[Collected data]

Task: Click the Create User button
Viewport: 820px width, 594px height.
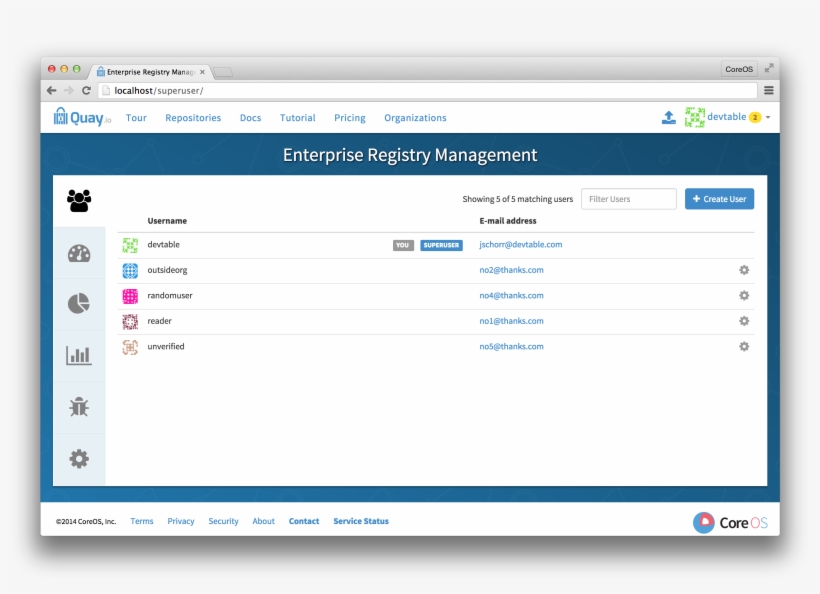Action: (719, 199)
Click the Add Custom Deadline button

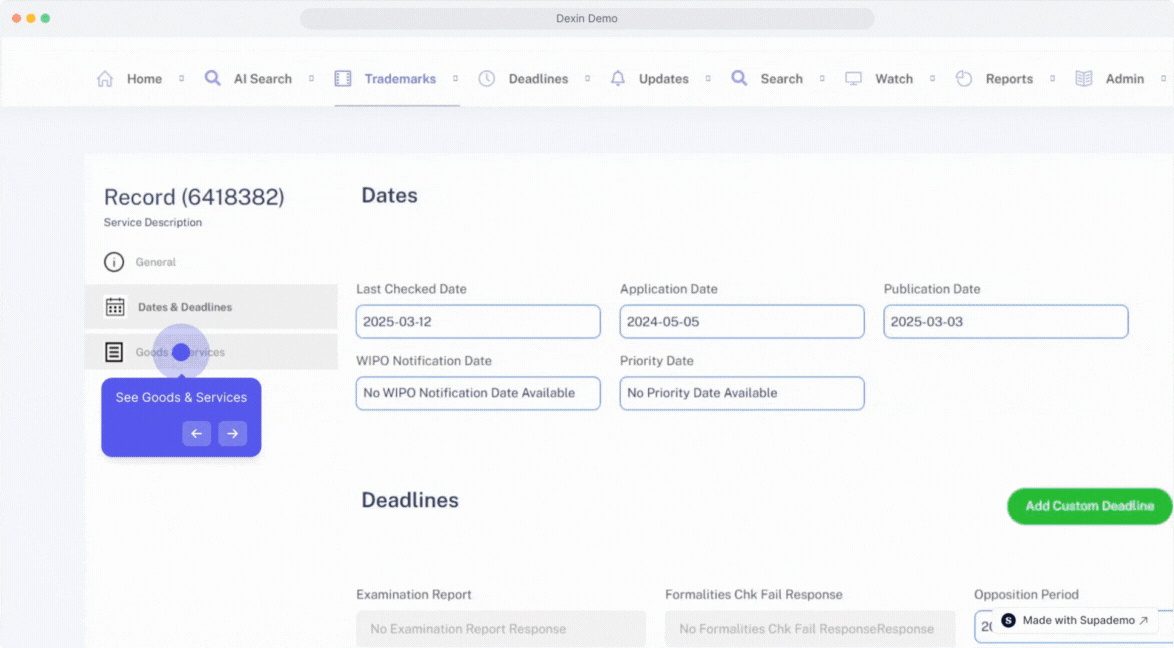tap(1088, 506)
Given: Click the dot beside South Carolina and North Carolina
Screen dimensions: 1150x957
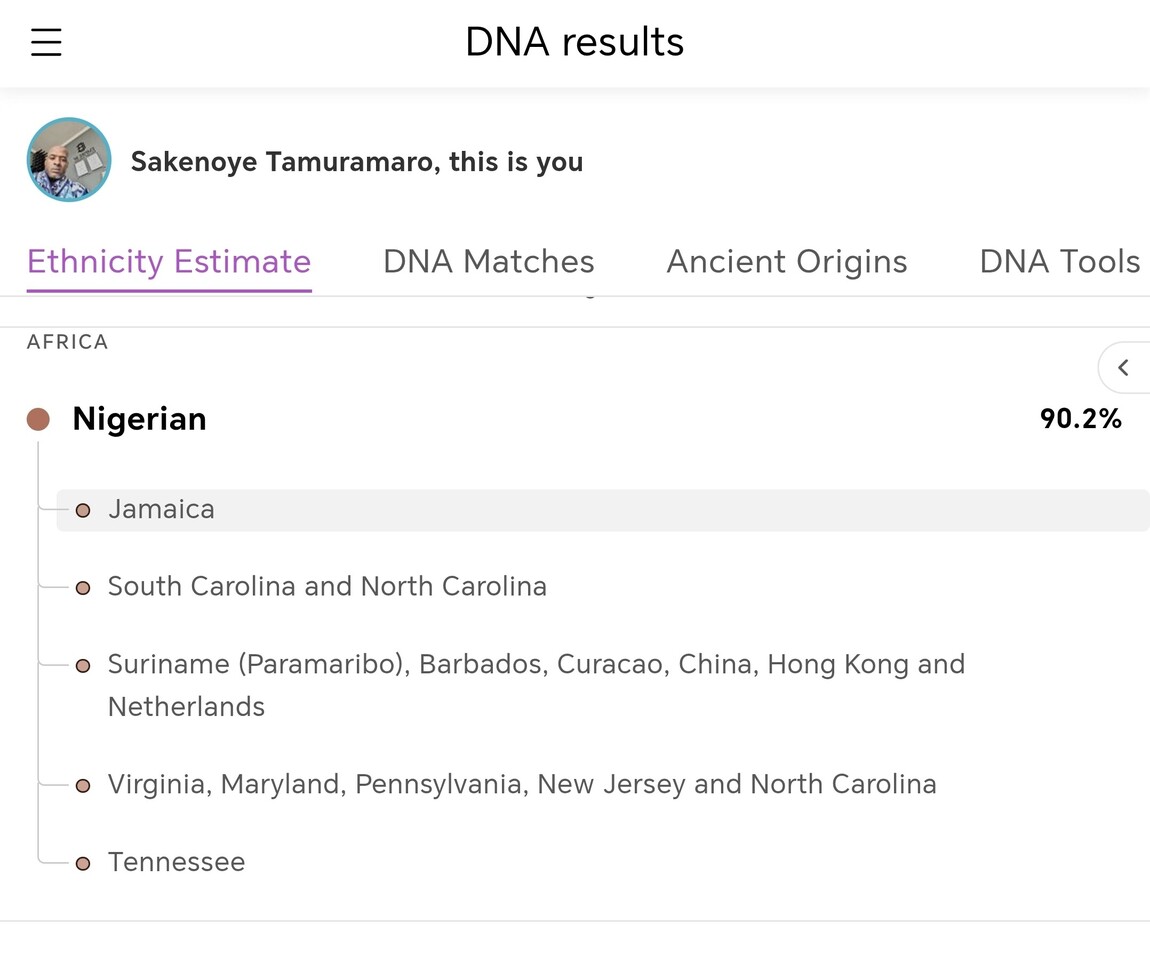Looking at the screenshot, I should point(84,587).
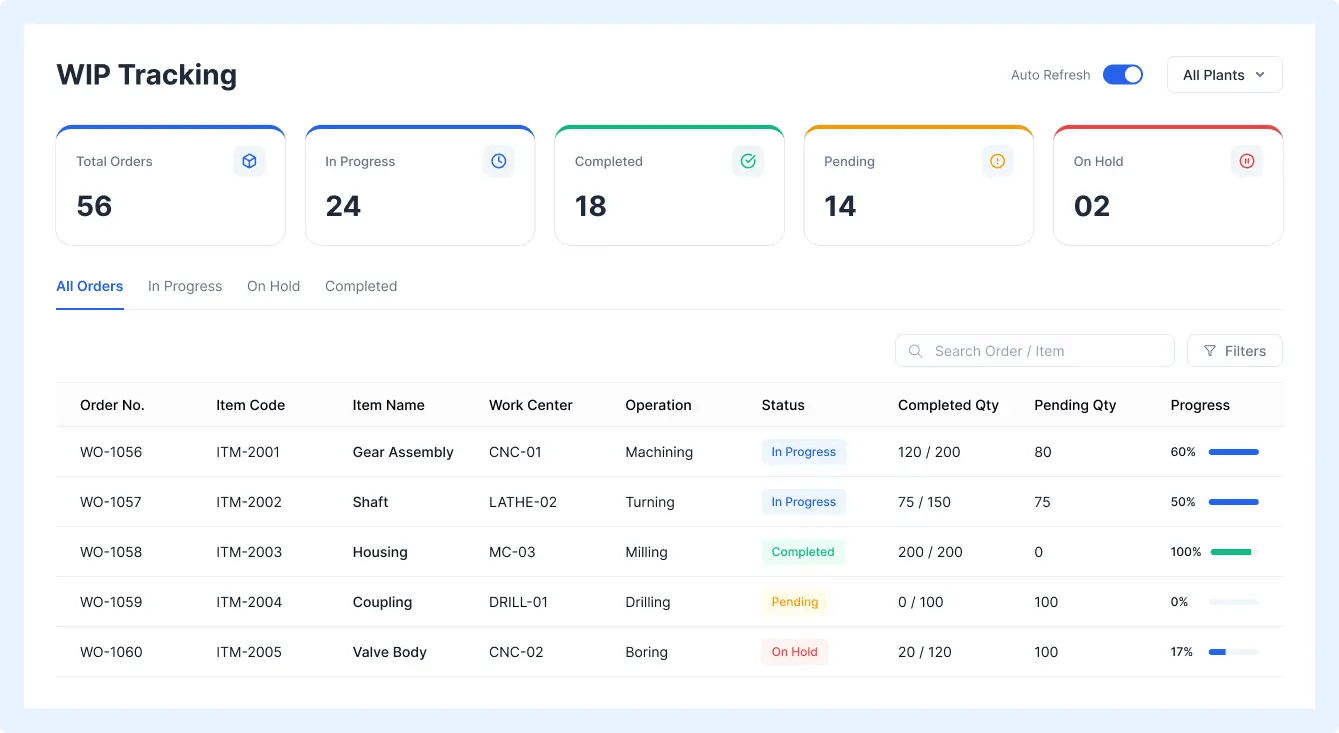Expand the All Plants chevron arrow
The height and width of the screenshot is (733, 1339).
click(x=1260, y=75)
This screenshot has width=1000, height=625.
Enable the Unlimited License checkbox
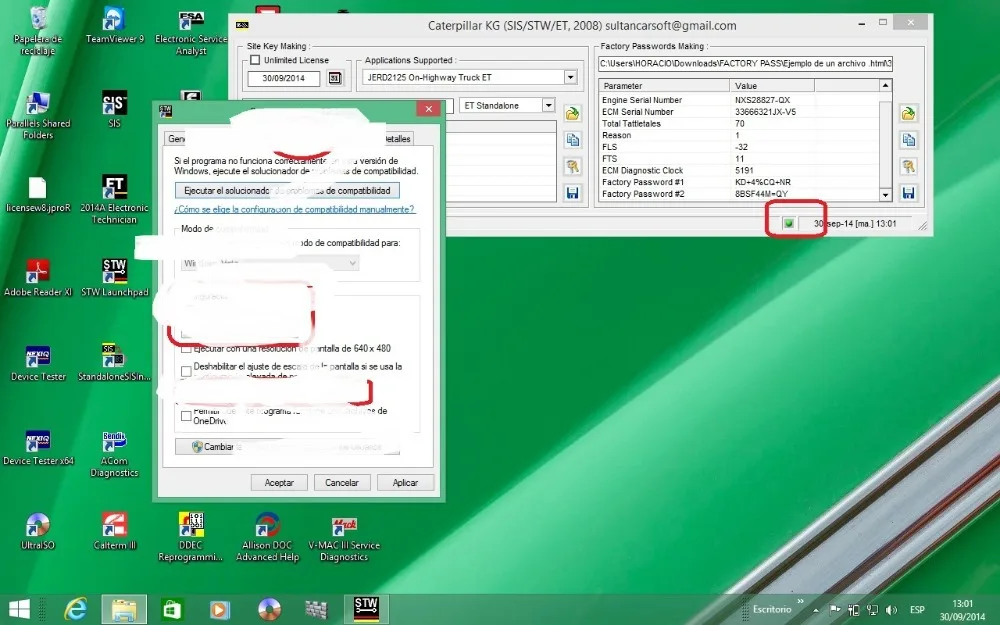point(255,61)
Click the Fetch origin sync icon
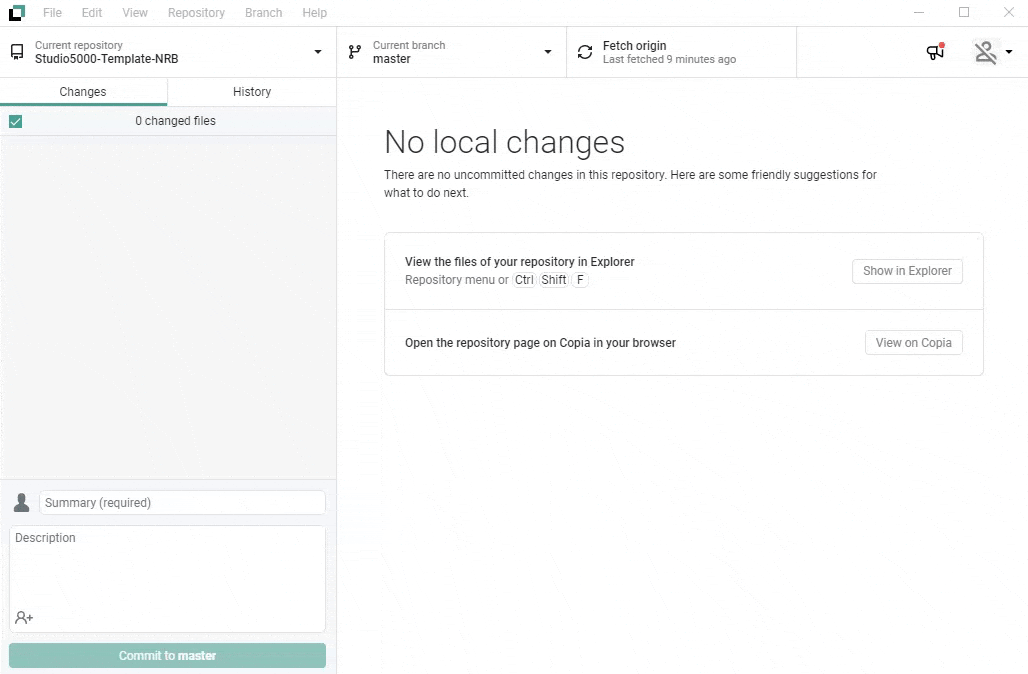The width and height of the screenshot is (1028, 674). click(585, 52)
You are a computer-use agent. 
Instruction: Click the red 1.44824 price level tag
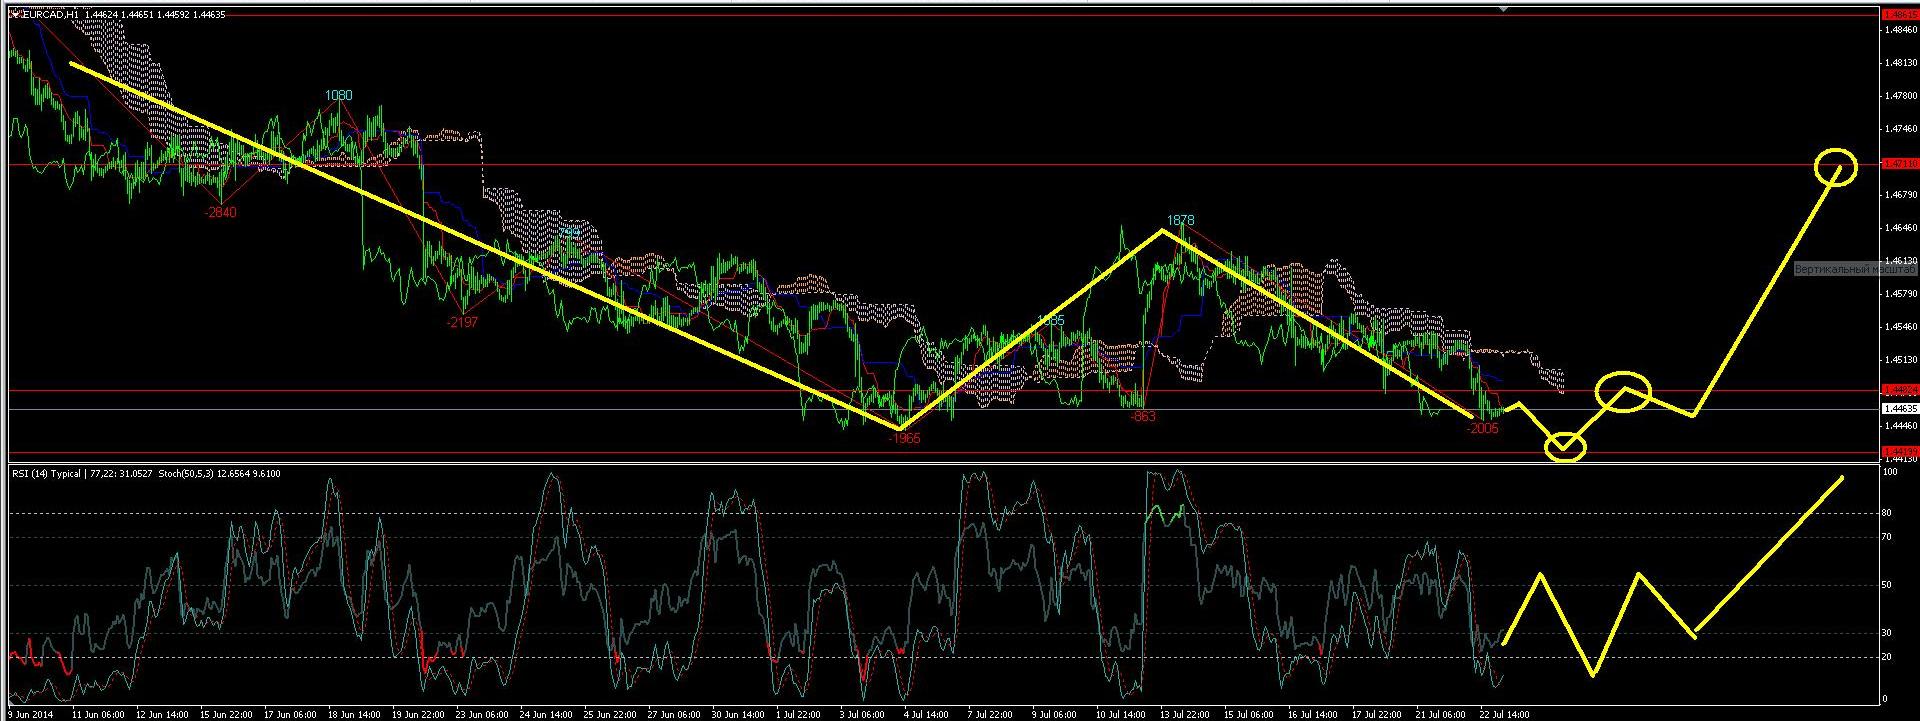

§ What is required:
Word for word, give again the lines from the first entry to the line with "Given: Click the", inclusive. Exclude the pictures.

§ Answer for this exercise:
Task: Click the Create User button
Viewport: 820px width, 594px height.
Action: (719, 199)
Click the Add Custom Deadline button

tap(1088, 506)
Given: Click the dot beside South Carolina and North Carolina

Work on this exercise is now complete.